## EXTRACTED MATERIAL
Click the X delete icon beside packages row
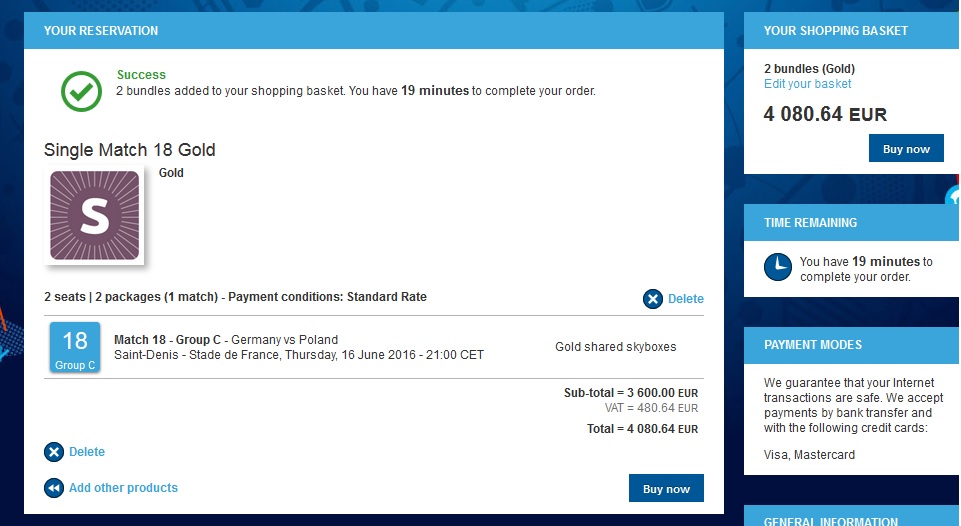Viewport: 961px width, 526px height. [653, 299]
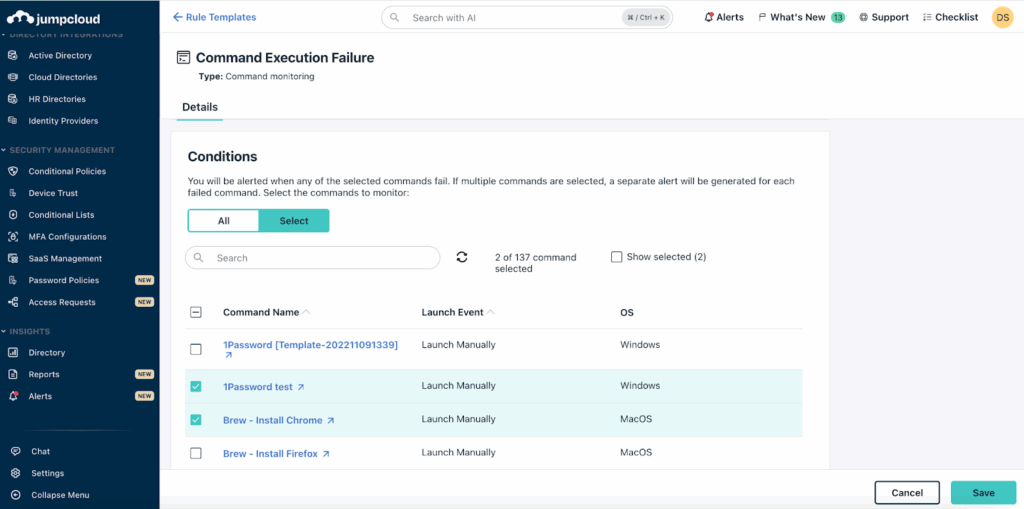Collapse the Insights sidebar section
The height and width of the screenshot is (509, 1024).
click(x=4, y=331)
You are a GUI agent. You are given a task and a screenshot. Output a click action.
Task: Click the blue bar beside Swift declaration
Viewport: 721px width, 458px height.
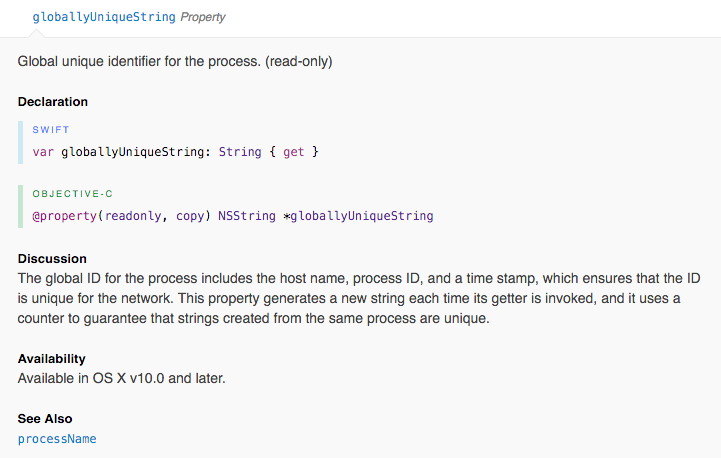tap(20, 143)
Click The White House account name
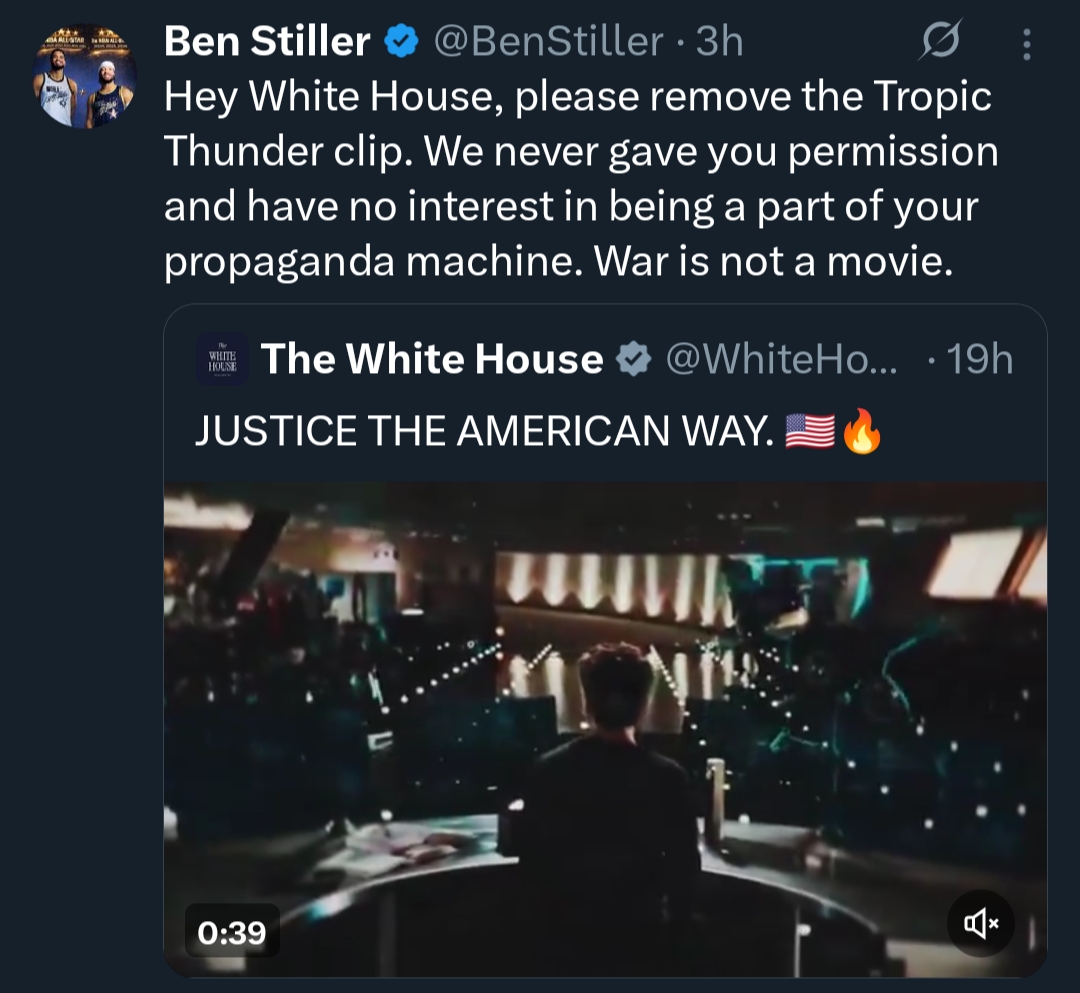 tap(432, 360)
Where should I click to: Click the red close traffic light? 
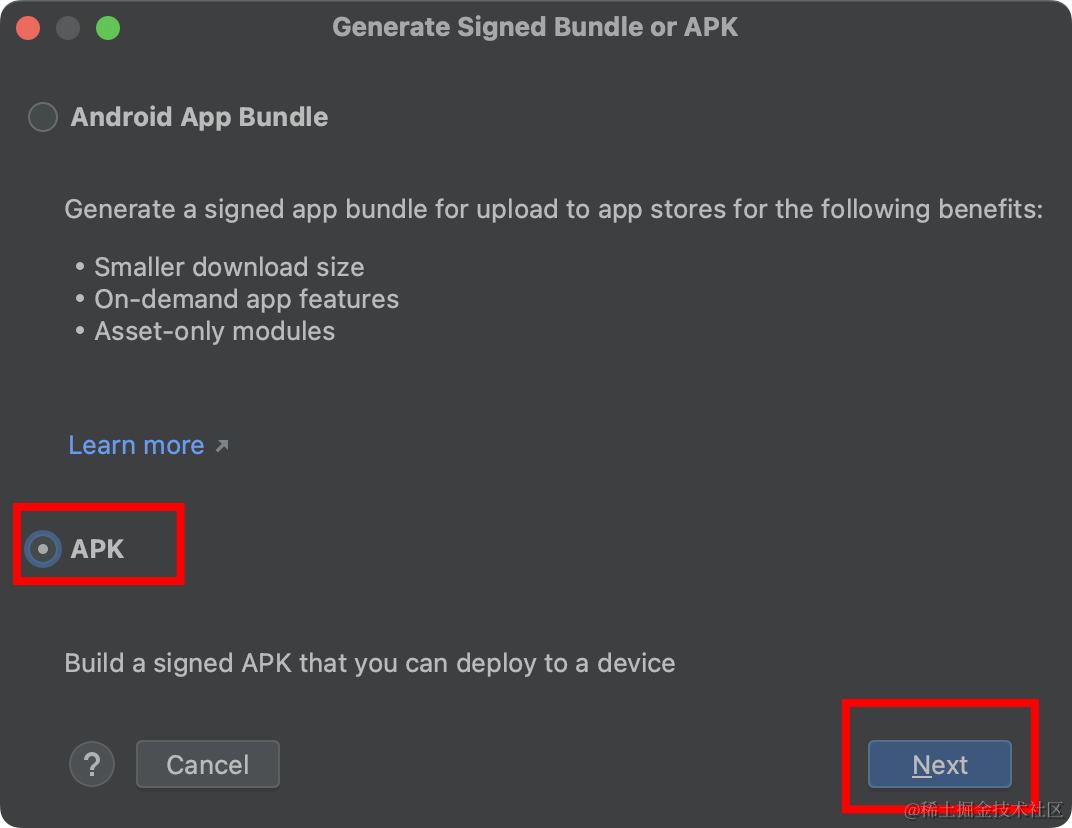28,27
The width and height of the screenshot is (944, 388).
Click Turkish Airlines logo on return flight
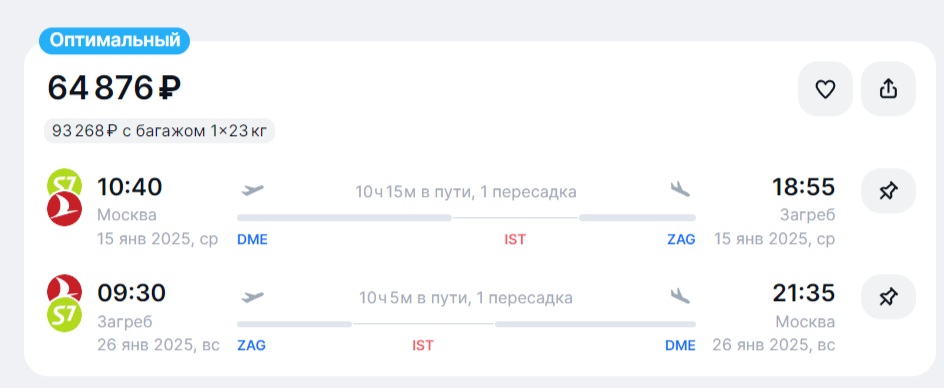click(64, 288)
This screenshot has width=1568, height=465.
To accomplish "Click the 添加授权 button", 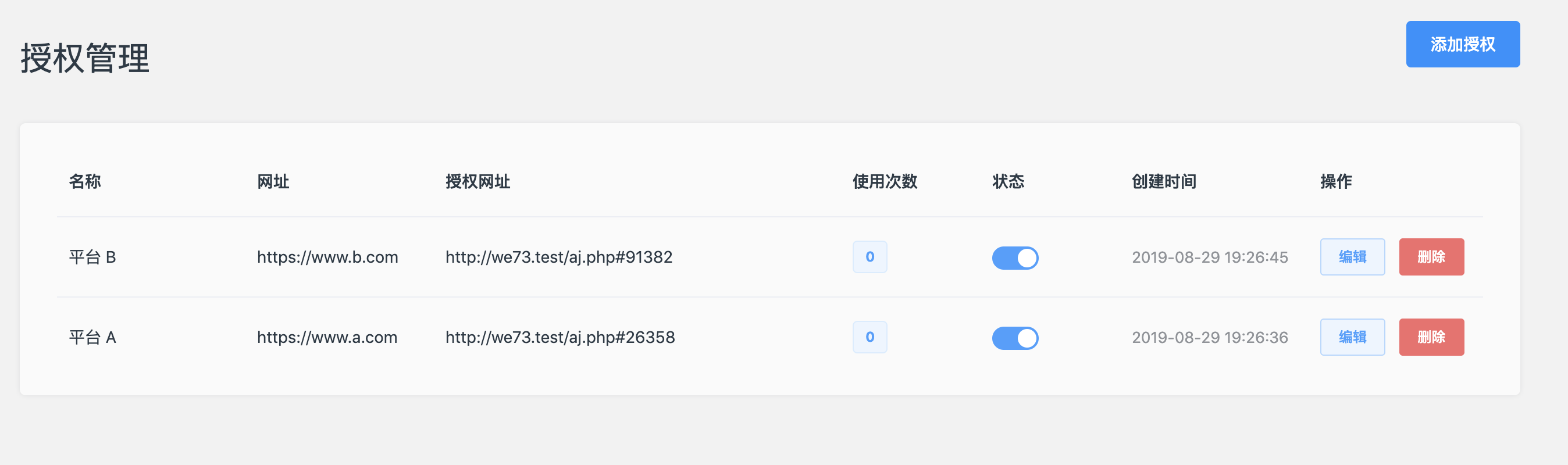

## GOAL OF THE EXERCISE
Your task is to copy exactly the lines from the line containing "You are a GUI" through the final line of the listing above and to omit every picture.

## SOLUTION FOR THIS TASK
You are a GUI agent. You are given a task and a screenshot. Output a click action.
Task: Click the blue bar beside Swift declaration
Viewport: 721px width, 458px height.
tap(20, 143)
Click The White House account name
 tap(432, 360)
Where should I click to: Click the red close traffic light? 
28,27
The width and height of the screenshot is (944, 388).
Click Turkish Airlines logo on return flight
click(64, 288)
This screenshot has width=1568, height=465.
To accomplish "Click the 添加授权 button", 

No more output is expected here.